The Minnesota Vikings have clearly become a modern football operation. First-year head coach Kevin O’Connell brought his full team to Denver Saturday night to face the Broncos, and he was taking no chances that stars like Kirk Cousins, Dalvin Cook, Justin Jefferson, Adam Thielen, Danielle Hunter, Za’Darius Smith and Harrison Smith would get hurt.
They did not play a single down in the final preseason game – a 23-13 loss – and that’s just what O’Connell had learned about regular-season preparation during his tenure with the Super Bowl champion Los Angeles Rams. If you don’t play your stars in the preseason, you don’t have to worry about them getting hurt.
Does that mean his team will be ready to play competitive football when the regular season opens September 11 against the Green Bay Packers? There are no such guarantees, but O’Connell is not worried about that – or any of the three preseason games that the Vikings lost this summer.
O’Connell and the Vikings are hardly alone with that philosophy, but it seems quite reckless that a first-year coach is more interested in keeping his players safe than he is in making his players prove themselves and demonstrate that they are game-ready and prepared to assert their will from the start of the season. In addition to the seven players previously mentioned, Patrick Peterson and Eric Kendricks also sat out each of the three preseason games.
“They should feel like they’re right on schedule from a physical standpoint and stamina-wise of being able to play a full game,” O’Connell said, per the Star Tribune, “but 10-12 snaps here and there, I don’t know how much it does for some of the veteran players who have played a lot.”

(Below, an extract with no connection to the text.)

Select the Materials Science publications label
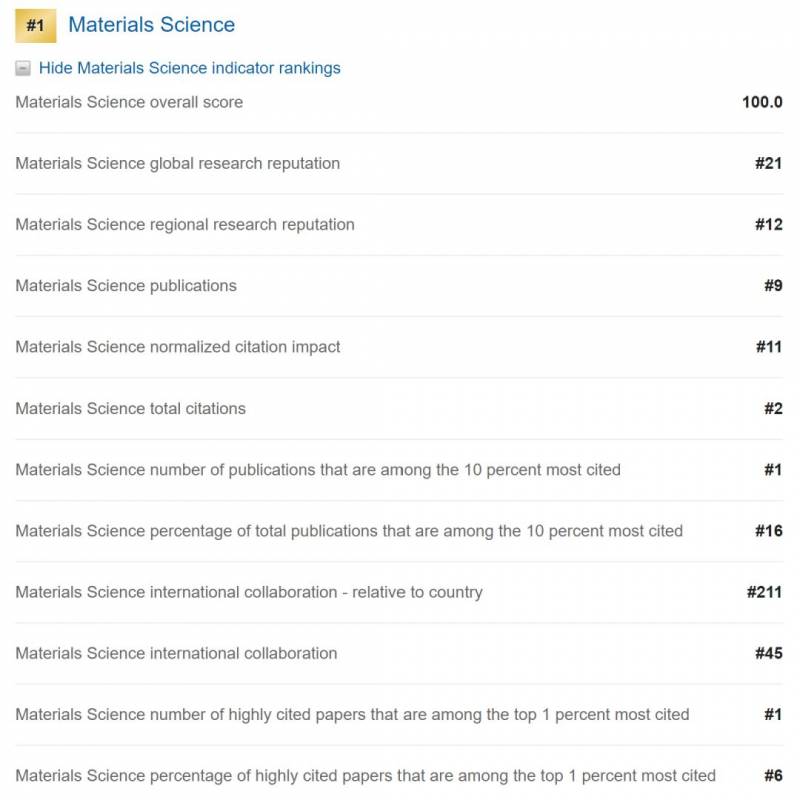The image size is (800, 800). [126, 286]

That casual attitude could lead the Vikings to the kind of start that the fans have seen each of the past two years under former head coach Mike Zimmer. The Vikings dropped five of their first six games in 2020, and they lost five of their first eight games last year. Neither team was able to recover from the slow start.
Training camp has seen the Vikings welcome their new head coach with open arms and the team has created a basic lovefest after the eight-year tenure of Zimmer. Their former coach was tough, defensive-minded and disciplined, and he appeared to be just what was needed after the regime of Leslie Frazier.
However, a series of heartbreaking losses in the team’s most important games – some of them in the postseason – had left Zimmer frustrated and hardened in his views. Communication ranged between difficult and impossible during his last two seasons.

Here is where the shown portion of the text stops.